Still, Cashman is not changing his game plan.

"It's going to have to make sense," Cashman said. "That is why when Cliff made his determination I said patience is Plan B. I think people ran with it however they wanted to, but it was a truthful answer. It was a recognition of what is left on the board at the remaining moment in time."

The Yankees know that now is not the time to make a deal. They have to see what they have in the spring. Their scouts say that Colon was throwing 91 mph this winter and can maybe have a throwback season after sitting out last year. Garcia, at 35, had enough guile to have win 12 games last year, one more than Pettitte did.

"Maybe we can run into some things that can obviously help us that will surprise us," Cashman said. "In the same breath you have to wait and have things develop and let things present themselves over time, but at the same time you can't force it. [If you do,] you are going to make mistakes and maybe overpay. I'm willing to take it day-by-day, step-by-step."

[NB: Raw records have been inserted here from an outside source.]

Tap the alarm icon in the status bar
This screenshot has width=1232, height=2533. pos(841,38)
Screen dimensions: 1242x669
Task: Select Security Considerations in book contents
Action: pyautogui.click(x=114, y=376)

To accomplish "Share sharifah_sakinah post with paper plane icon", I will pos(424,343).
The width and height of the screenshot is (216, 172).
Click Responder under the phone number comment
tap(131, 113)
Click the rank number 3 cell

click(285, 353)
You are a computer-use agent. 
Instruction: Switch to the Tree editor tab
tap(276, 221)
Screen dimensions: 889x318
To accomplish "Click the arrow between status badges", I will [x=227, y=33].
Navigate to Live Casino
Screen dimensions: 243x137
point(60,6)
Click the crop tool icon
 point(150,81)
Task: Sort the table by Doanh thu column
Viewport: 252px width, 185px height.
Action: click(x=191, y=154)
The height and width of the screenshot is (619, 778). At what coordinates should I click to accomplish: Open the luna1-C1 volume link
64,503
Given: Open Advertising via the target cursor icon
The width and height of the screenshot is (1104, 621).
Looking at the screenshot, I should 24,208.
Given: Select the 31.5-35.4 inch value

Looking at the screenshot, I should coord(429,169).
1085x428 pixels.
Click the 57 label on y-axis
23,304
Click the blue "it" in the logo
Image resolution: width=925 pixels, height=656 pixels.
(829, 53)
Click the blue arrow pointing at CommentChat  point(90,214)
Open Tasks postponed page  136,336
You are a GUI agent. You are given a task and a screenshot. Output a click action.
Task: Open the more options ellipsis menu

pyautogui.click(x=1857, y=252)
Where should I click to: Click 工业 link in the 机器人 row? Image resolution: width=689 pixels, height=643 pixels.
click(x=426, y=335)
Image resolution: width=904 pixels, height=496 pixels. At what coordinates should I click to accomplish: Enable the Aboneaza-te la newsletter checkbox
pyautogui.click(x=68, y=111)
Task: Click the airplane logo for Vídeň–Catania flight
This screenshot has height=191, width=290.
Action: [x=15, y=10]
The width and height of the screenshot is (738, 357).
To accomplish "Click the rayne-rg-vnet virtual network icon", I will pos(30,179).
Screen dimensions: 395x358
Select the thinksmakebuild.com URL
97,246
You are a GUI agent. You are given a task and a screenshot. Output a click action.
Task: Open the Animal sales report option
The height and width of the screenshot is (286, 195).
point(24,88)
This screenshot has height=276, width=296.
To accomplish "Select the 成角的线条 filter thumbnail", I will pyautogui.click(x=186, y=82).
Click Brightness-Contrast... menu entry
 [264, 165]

But Cashman is going to have to spend a little more in terms of his prized prospects if he is going to find a Pettitte or Lee type before August.

Publicly, he can't admit that the game plan must be altered slightly, but privately he has to realize that the Yankees are going to have to give up a little more. It is good to be disciplined, but at some point this regular season he is going to have to make a call.

Everyone, including Cashman, knows the Red Sox are better right now.

"Yes, on paper," Cashman said. "We are fighting for the same thing. If someone asked me right now, I would say because of the rotation right now -- and we haven't even started yet -- they have a leg up. All I would say, patience is Plan B. I will get it fixed on my end and hopefully give people a different perspective because there is an ebb and flow to this stuff."

The ebb or the flow has not been going in Cashman's direction since last July. He still sounds confident as he talks bluntly. It is his actions from here to July that will likely decide the Yankees' fate this season.

"Sometimes there are some easy quick fixes and sometimes there is a difficult longer road to take," Cashman said. "This will be the more difficult, longer road."